Publications
Mapping soil thickness by accounting for right‐censored data with survival probabilities and machine learning
van der Westhuizen, Stephan; Heuvelink, Gerard B.M.; Hofmeyr, David P.; Poggio, Laura; Nussbaum, Madlene; Brungard, Colby
Summary
In digital soil mapping, modelling soil thickness poses a challenge due to the prevalent issue of right-censored data. This means that the true soil thickness exceeds the depth of sampling, and neglecting to account for the censored nature of the data can lead to poor model performance and underestimation of the true soil thickness.

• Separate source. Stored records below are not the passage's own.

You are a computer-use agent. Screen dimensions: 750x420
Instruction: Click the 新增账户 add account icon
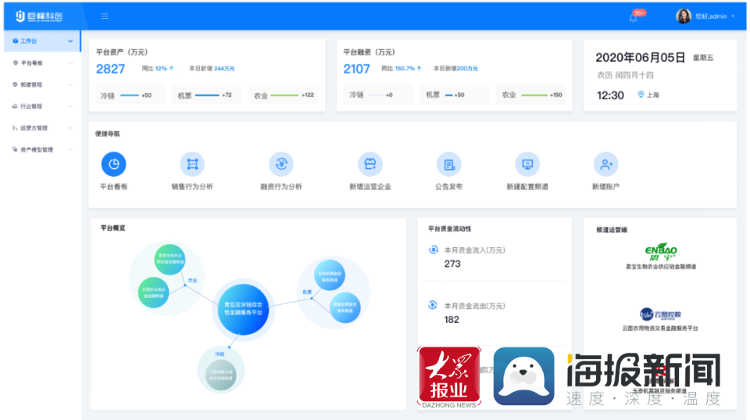coord(605,164)
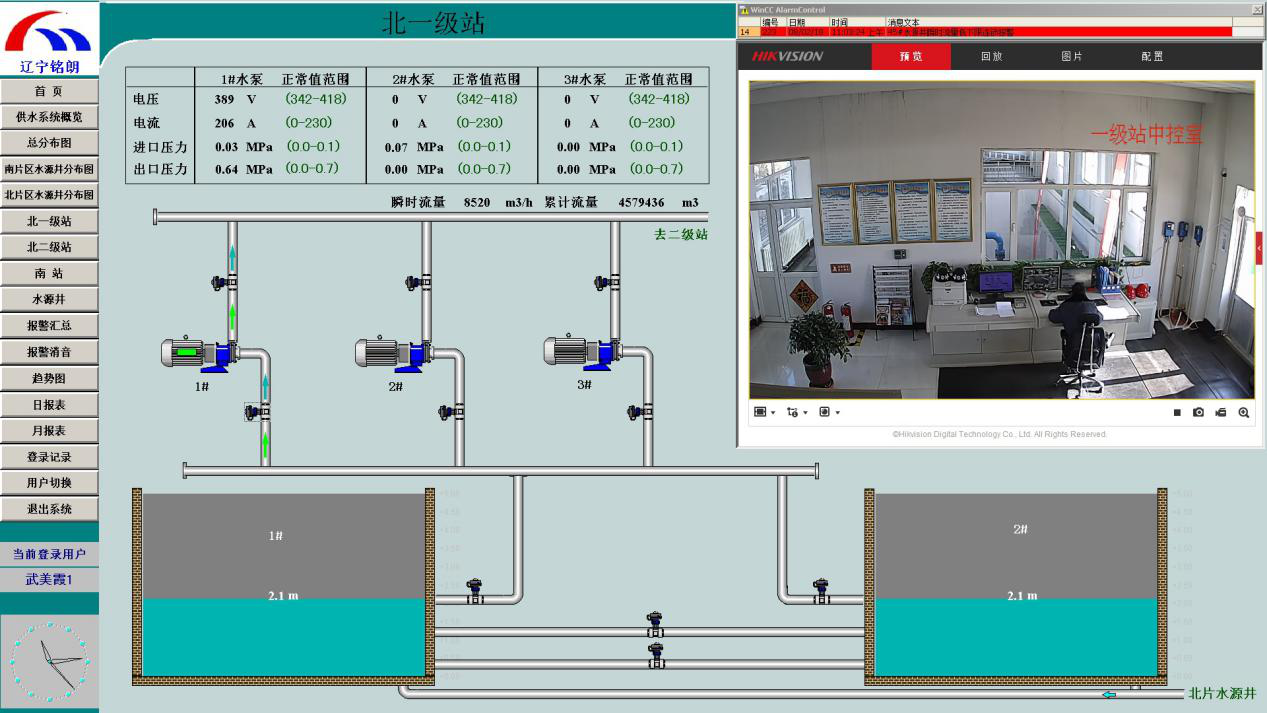Image resolution: width=1267 pixels, height=713 pixels.
Task: Open the third video toolbar dropdown
Action: (828, 412)
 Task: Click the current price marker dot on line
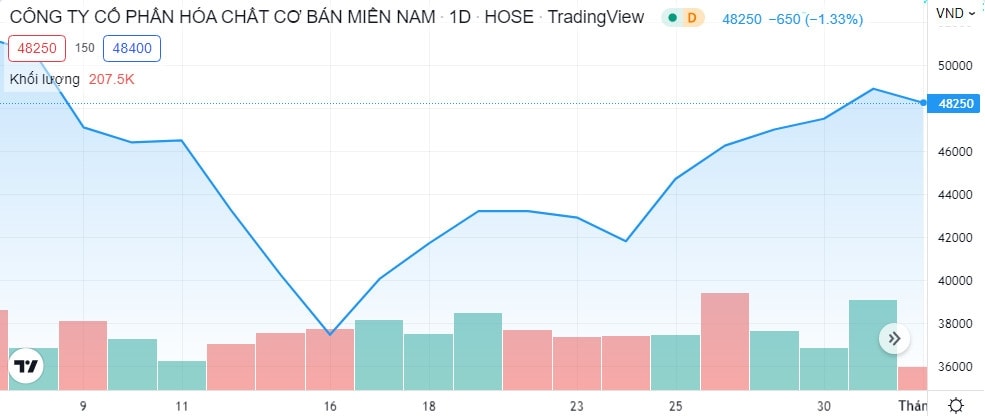(x=922, y=102)
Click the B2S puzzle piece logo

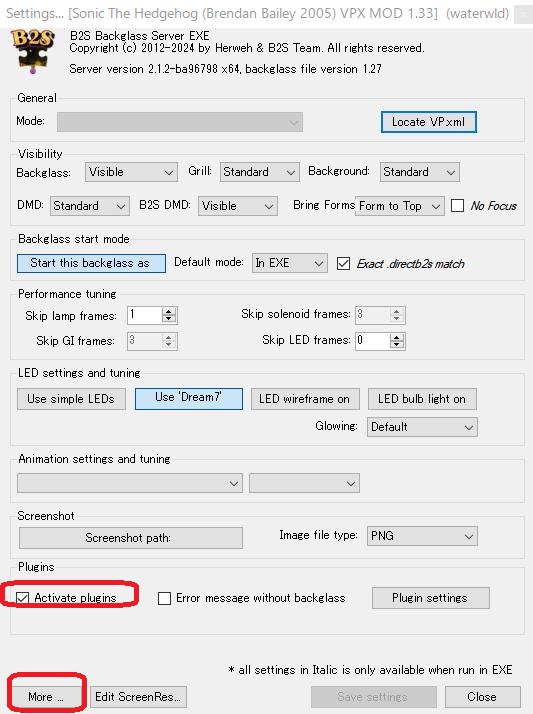(x=33, y=51)

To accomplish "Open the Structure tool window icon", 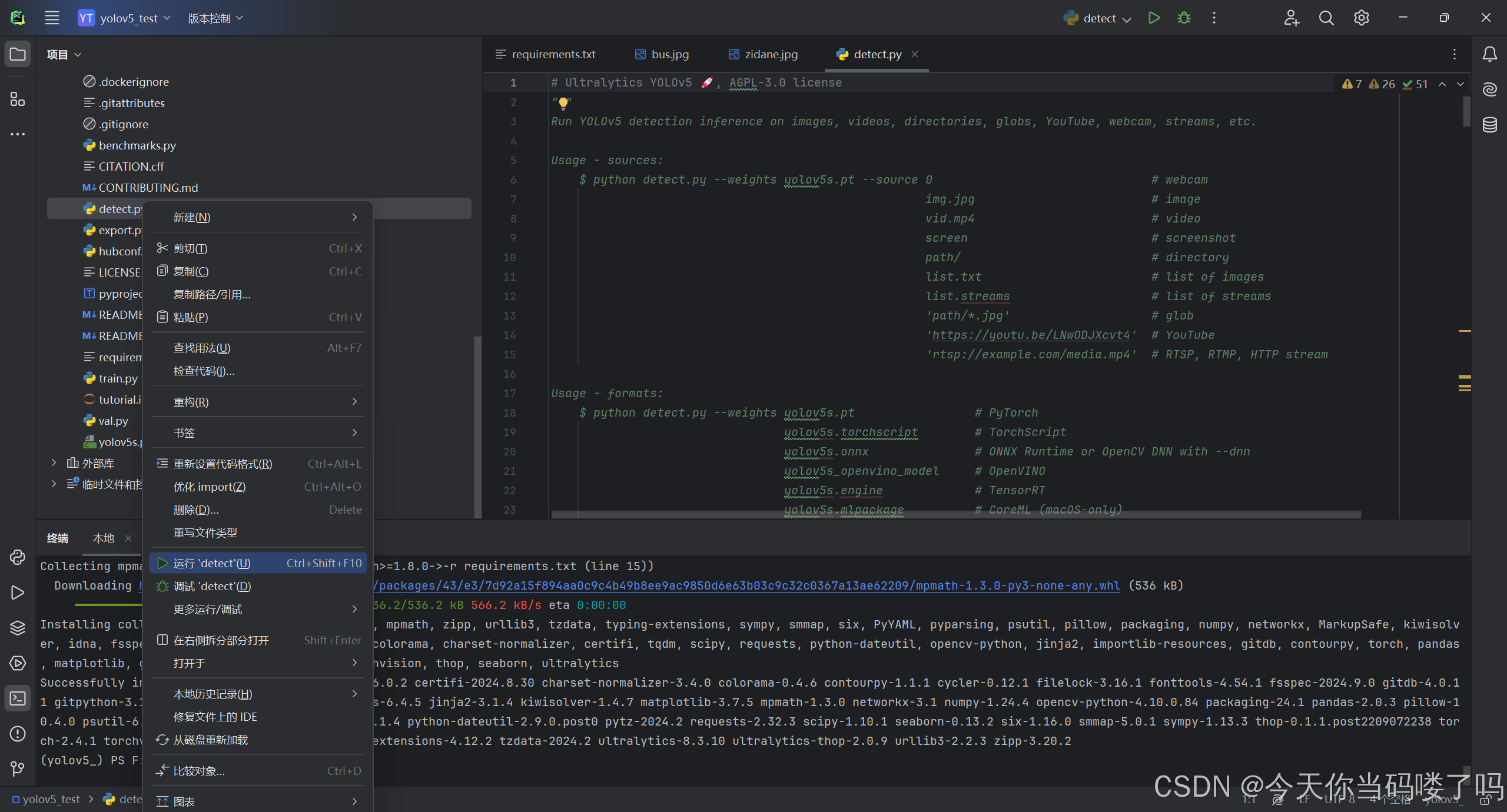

Survival analysis is a well-established domain of statistical modelling that can deal with censored data. The random survival forest is a notable example of a survival-related machine learning approach used to address right-censored soil property data in digital soil mapping. Previous studies that employed this model either focused on mapping the probability of soil thickness exceeding certain depths, and thereby not mapping soil thickness itself, or dismissed it due to perceived poor performance. In this study, we propose an alternative survival model to map soil thickness that is based on the inverse probability of censoring weighting. In this approach, calibration data are weighted by the inverse of the probability that soil thickness exceeds a certain depth, that is, a survival probability. These weights can then be used with most machine learning models. We used the weights with a regular random forest, and compared it with a random survival forest, and other strategies for handling right-censored data, through a comprehensive synthetic simulation study and two real-world case studies. The results suggest that the weighted random forest model produces competitive predictions, establishing it as a viable option for mapping right-censored soil property data.